_WHAT THE TASK ASKS_. Using the entries below, output each line exactly from the first through the one that contains "Open the Тип".

-------- INFORMATION SHOWN

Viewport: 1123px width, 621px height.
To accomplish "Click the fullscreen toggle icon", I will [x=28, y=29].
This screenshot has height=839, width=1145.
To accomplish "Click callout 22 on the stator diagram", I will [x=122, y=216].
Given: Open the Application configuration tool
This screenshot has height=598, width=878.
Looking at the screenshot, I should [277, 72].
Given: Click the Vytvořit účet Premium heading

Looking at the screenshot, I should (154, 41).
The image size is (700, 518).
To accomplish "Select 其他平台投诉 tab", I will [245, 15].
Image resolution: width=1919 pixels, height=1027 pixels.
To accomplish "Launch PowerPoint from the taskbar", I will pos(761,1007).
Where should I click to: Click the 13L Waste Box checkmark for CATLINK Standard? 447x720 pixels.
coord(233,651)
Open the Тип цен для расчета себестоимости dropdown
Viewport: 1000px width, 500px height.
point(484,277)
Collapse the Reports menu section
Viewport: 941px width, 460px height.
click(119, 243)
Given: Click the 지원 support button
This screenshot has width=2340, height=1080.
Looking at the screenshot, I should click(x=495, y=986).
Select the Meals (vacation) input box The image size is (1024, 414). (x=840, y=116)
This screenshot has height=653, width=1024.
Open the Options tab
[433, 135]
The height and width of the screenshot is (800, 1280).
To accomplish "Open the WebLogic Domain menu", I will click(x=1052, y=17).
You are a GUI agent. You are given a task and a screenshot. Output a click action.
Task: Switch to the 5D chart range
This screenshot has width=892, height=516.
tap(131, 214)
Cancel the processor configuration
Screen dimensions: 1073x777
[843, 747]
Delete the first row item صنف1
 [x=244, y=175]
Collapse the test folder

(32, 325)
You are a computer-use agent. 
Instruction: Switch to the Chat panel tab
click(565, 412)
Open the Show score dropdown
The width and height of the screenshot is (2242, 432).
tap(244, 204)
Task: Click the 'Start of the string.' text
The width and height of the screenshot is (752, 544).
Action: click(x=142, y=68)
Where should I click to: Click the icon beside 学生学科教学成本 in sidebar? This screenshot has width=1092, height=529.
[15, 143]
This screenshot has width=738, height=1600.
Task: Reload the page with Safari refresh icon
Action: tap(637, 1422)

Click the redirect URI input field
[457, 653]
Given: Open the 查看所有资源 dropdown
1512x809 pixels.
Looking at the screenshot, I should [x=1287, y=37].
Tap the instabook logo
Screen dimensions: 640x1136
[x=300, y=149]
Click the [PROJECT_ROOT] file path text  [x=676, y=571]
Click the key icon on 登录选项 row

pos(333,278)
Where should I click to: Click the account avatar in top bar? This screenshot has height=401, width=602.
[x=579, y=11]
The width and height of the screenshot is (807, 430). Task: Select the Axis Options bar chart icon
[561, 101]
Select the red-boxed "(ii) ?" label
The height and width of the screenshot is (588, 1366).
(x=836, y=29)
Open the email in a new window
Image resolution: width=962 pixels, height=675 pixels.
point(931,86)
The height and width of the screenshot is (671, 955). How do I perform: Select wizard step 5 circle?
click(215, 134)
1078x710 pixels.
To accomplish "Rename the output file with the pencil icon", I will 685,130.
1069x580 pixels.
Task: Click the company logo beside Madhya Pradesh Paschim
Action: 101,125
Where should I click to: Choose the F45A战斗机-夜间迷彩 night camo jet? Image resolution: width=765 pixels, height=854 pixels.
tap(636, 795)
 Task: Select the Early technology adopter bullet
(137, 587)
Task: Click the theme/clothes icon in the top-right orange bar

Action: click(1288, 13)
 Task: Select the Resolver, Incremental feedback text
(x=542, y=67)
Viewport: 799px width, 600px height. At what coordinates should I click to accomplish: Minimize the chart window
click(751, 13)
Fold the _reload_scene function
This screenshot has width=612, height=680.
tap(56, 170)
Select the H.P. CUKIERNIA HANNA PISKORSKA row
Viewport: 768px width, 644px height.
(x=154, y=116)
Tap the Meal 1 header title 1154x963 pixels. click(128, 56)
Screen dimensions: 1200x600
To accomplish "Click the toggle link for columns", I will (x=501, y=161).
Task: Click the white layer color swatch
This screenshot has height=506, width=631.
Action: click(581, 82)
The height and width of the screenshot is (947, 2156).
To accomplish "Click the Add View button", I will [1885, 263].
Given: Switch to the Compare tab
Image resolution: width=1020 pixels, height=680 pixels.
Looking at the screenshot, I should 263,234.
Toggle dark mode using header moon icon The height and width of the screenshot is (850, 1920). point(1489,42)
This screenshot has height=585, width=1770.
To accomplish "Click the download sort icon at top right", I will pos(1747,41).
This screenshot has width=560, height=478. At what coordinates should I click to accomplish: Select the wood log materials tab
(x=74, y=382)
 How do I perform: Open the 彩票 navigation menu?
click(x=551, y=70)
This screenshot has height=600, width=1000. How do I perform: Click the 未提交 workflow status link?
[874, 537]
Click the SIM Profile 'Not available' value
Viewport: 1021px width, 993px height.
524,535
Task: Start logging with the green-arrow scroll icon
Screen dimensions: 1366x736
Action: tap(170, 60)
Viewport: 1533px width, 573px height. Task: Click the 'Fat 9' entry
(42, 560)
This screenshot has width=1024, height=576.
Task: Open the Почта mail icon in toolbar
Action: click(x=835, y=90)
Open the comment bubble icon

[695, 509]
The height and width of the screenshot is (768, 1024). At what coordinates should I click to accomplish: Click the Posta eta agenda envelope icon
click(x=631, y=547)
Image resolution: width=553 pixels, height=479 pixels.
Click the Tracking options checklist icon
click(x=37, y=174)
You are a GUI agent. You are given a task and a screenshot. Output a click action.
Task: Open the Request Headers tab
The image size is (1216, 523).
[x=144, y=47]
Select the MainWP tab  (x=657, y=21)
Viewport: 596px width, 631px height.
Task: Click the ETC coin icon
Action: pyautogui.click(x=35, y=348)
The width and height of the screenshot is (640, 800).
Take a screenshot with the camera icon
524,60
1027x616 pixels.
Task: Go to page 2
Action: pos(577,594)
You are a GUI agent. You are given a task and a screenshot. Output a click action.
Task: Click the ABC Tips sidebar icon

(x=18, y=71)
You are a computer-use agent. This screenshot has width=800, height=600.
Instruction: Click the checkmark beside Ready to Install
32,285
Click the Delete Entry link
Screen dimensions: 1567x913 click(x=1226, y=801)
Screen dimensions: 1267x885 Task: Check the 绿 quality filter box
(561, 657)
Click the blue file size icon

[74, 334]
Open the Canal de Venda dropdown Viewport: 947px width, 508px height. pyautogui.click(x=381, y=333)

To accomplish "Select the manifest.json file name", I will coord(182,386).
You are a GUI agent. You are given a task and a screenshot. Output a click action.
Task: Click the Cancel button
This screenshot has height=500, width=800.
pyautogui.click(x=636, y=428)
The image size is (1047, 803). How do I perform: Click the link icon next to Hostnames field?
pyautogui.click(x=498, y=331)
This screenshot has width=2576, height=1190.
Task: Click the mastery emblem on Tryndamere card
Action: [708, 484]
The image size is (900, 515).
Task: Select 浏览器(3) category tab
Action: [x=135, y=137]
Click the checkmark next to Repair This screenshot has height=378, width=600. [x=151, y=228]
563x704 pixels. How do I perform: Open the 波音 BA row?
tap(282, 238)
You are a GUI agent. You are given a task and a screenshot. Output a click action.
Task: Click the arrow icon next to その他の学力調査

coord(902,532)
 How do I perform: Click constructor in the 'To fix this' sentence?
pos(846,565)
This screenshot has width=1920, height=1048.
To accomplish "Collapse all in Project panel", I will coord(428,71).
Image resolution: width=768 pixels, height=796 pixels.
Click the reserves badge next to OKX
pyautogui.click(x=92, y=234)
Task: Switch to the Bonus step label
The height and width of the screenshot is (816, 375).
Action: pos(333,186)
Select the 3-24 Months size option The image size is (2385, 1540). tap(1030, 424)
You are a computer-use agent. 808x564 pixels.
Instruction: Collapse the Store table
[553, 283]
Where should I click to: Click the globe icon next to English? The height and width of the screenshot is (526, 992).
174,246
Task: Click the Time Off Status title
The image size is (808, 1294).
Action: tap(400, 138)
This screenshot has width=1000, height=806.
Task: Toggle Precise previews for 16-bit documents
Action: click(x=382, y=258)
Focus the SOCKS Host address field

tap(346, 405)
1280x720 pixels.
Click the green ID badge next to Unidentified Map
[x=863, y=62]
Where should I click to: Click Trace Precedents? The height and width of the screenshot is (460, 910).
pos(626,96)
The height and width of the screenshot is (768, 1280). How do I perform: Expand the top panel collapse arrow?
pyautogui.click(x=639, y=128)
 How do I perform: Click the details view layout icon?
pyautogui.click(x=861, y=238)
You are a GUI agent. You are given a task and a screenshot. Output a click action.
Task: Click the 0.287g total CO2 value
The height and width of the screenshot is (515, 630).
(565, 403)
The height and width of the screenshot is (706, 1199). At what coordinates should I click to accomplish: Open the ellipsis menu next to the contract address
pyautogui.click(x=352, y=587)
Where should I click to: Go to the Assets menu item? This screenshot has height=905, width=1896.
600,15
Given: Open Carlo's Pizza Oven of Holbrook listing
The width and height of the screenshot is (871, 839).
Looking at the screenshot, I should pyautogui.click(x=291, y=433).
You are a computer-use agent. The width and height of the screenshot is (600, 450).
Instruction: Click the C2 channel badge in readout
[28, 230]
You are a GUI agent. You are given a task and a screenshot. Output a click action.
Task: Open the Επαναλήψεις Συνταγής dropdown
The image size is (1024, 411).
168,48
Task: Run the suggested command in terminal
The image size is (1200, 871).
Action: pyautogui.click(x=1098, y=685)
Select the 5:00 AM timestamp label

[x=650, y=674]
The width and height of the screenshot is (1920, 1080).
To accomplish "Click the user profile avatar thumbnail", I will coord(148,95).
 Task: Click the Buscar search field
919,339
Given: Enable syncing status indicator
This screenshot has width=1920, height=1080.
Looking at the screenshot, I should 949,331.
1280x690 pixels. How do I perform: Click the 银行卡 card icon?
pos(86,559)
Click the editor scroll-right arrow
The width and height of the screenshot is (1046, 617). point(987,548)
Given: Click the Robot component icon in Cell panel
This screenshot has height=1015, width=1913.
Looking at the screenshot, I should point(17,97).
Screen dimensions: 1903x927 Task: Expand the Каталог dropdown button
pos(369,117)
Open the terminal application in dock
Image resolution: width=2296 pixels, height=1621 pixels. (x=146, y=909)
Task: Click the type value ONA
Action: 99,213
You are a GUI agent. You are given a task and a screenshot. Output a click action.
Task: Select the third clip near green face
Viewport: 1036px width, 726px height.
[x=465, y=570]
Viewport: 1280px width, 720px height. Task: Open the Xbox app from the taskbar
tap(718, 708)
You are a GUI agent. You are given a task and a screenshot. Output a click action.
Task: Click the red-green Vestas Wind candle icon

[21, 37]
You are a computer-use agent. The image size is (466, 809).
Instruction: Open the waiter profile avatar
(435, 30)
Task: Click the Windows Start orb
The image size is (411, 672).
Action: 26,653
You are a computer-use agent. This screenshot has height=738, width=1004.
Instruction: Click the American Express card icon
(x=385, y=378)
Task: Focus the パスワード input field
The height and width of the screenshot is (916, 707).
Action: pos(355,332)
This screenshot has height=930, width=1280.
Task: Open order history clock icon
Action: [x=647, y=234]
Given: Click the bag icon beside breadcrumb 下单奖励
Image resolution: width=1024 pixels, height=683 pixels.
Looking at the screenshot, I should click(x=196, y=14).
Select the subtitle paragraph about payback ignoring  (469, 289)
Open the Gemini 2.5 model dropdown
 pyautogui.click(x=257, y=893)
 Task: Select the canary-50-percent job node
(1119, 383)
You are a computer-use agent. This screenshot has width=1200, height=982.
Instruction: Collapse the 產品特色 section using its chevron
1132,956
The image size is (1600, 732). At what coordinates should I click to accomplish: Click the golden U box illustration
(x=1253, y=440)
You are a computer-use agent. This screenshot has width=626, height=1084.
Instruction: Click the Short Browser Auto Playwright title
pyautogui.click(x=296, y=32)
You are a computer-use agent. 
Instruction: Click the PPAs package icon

----------------

_SOLUTION_.
Viewport: 1123px width, 621px height.
To accomplish "Click the fullscreen toggle icon", I will [x=28, y=29].
This screenshot has height=839, width=1145.
To accomplish "Click callout 22 on the stator diagram", I will [x=122, y=216].
Given: Open the Application configuration tool
This screenshot has height=598, width=878.
Looking at the screenshot, I should [277, 72].
Given: Click the Vytvořit účet Premium heading

Looking at the screenshot, I should (154, 41).
The image size is (700, 518).
To accomplish "Select 其他平台投诉 tab", I will [245, 15].
Image resolution: width=1919 pixels, height=1027 pixels.
To accomplish "Launch PowerPoint from the taskbar", I will pos(761,1007).
Where should I click to: Click the 13L Waste Box checkmark for CATLINK Standard? 447x720 pixels.
coord(233,651)
Open the Тип цен для расчета себестоимости dropdown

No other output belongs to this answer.